- Activity: Copy out the lines beginning at the one with "Task: Click the increase indent icon" and ending at the last line of the data, both included; pictures stay out.
________________________________________
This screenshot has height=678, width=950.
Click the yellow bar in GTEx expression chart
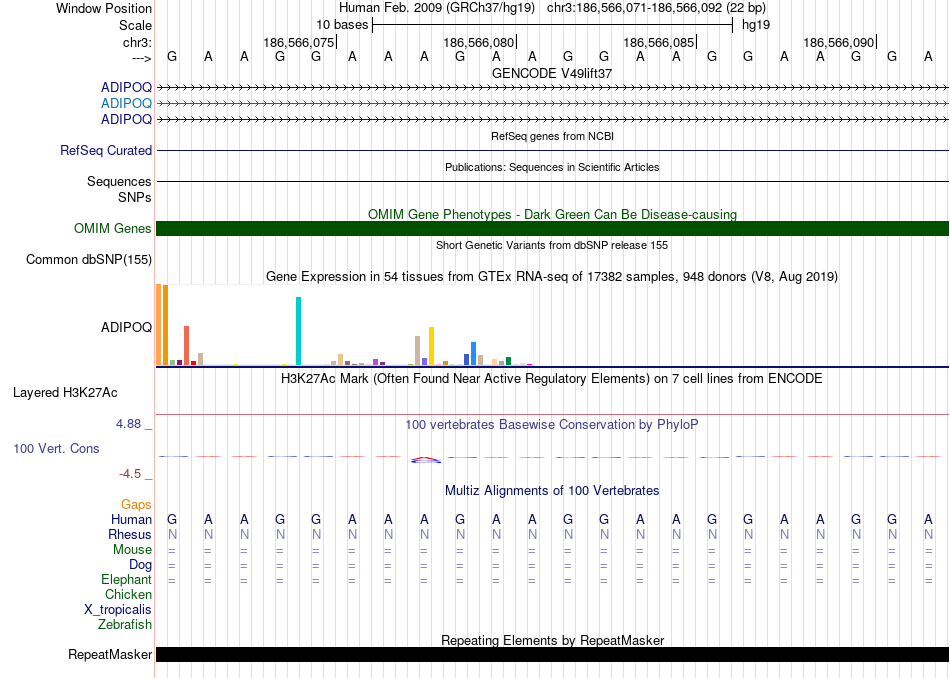[431, 346]
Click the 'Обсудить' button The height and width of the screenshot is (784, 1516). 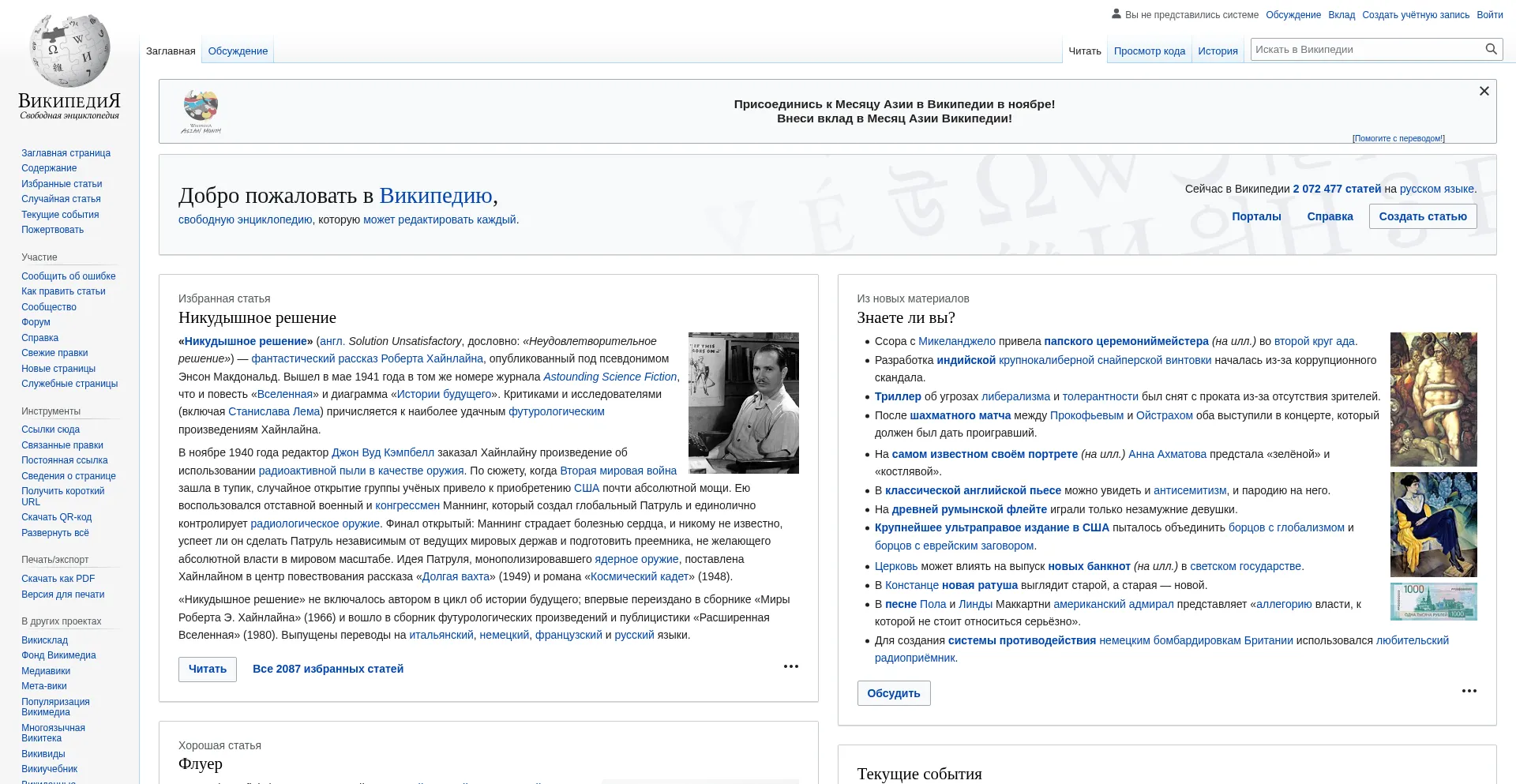point(893,693)
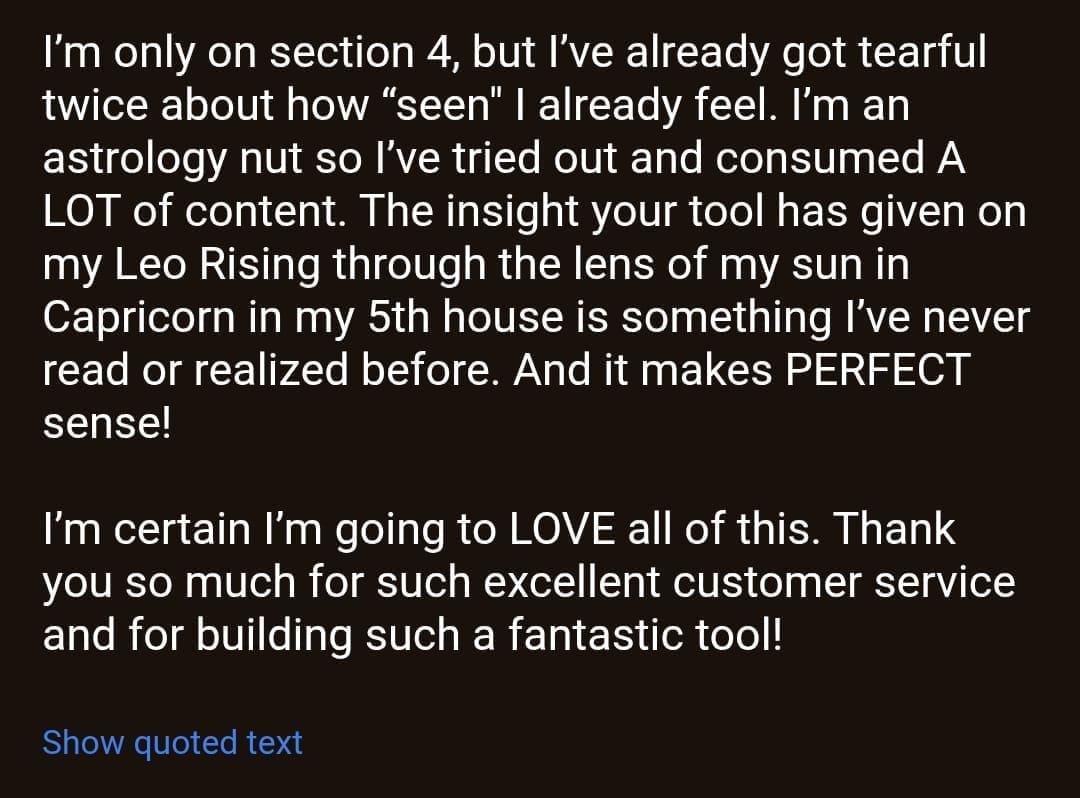Click the word "LOVE" in second paragraph
This screenshot has height=798, width=1080.
[563, 529]
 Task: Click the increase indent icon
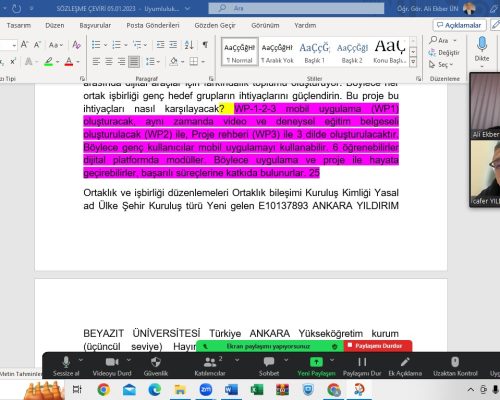[x=173, y=45]
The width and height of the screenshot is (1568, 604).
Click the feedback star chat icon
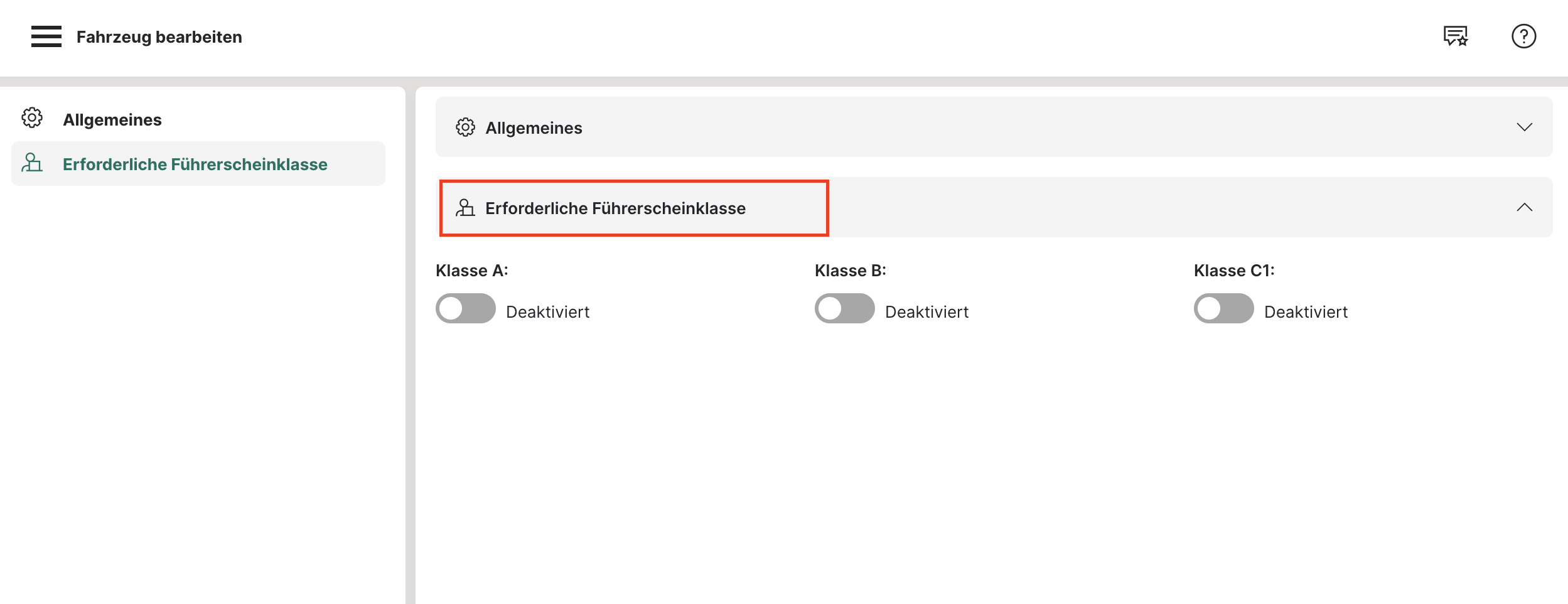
________________________________________
- Answer:
 Task: Click the increase indent icon
[x=173, y=45]
The width and height of the screenshot is (1568, 604).
Click the feedback star chat icon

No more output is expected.